Rewrite the data files in table lakehouse:retail/pos_store_product_cust using the default rewrite algorithm of bin-packing to combine small files and also split large files according to the default write size of the table.

version: v1 # Version
name: rewrite # Name of the Workflow
type: workflow # Type of Resource (Here its a workflow)
tags: # Tags
  - Rewrite
workflow: # Workflow Specific Section
  title: Compress iceberg data files # Title of the DAG
  dag: # DAG (Directed Acyclic Graph)
    - name: rewrite # Name of the Job
      title: Compress iceberg data files # Title of the Job
      spec: # Specs
        tags: # Tags
          - Rewrite
        stack: flare:5.0 # Stack Version (Here its Flare stack Version 5.0)
        compute: runnable-default # Compute 
        stackSpec: # Flare Section
          job: # Job Section
            explain: true # Explain
            logLevel: INFO # Loglevel
            inputs: # Inputs Section
              - name: inputDf # Name of Input Dataset
                dataset: dataos://lakehouse:retail/pos_store_product_cust?acl=rw # Dataset UDL
                format: Iceberg # Dataset Format
            actions: # Flare Action
              - name: rewrite_dataset # Name of the action
                input: inputDf # Input Dataset Name   # defaults to bin packing

Binpack strategy with target-file-size-byte

The target-file-size-bytes property is typically used in conjunction with the binpack strategy in Iceberg.

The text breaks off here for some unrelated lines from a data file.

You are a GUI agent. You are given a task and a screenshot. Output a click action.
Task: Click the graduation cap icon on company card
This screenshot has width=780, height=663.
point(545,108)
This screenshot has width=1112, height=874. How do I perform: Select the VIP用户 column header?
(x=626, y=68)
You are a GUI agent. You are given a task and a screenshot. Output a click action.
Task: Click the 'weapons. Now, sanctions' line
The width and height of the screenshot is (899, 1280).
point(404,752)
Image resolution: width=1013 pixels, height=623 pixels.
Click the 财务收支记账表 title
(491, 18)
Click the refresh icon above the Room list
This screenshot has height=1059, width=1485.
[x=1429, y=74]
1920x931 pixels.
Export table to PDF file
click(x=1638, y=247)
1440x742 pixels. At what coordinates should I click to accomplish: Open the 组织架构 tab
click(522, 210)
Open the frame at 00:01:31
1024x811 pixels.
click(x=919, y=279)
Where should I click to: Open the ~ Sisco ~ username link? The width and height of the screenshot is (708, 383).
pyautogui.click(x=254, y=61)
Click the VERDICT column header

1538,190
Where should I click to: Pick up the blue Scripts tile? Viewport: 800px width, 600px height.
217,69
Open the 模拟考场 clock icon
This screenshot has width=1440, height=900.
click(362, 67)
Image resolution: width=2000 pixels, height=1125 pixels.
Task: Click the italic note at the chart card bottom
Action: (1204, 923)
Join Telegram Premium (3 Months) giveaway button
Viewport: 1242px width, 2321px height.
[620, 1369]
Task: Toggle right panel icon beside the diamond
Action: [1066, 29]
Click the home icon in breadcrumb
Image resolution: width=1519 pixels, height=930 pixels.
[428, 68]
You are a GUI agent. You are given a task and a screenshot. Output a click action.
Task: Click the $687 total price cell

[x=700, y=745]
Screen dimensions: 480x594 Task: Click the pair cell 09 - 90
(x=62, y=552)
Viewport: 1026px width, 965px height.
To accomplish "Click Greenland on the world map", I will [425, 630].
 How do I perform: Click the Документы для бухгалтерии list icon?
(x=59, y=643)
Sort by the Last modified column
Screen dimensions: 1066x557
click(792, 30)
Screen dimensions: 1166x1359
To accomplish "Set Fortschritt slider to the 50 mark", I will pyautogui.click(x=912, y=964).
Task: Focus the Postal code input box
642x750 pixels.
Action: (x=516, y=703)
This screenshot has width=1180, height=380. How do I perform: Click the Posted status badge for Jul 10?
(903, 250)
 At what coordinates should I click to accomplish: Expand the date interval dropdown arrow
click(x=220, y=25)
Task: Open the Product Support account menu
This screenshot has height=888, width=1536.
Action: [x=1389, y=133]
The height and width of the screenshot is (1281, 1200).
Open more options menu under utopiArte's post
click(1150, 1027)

target-file-size-bytes defines the desired size for the output files when performing a compaction or rewrite operation.

When you perform a binpack operation, the data files are merged or "packed" together, aiming to achieve the target file size. It doesn't perform sorting of data across files but simply combines smaller files into larger ones while aiming to hit the file size defined by target-file-size-bytes.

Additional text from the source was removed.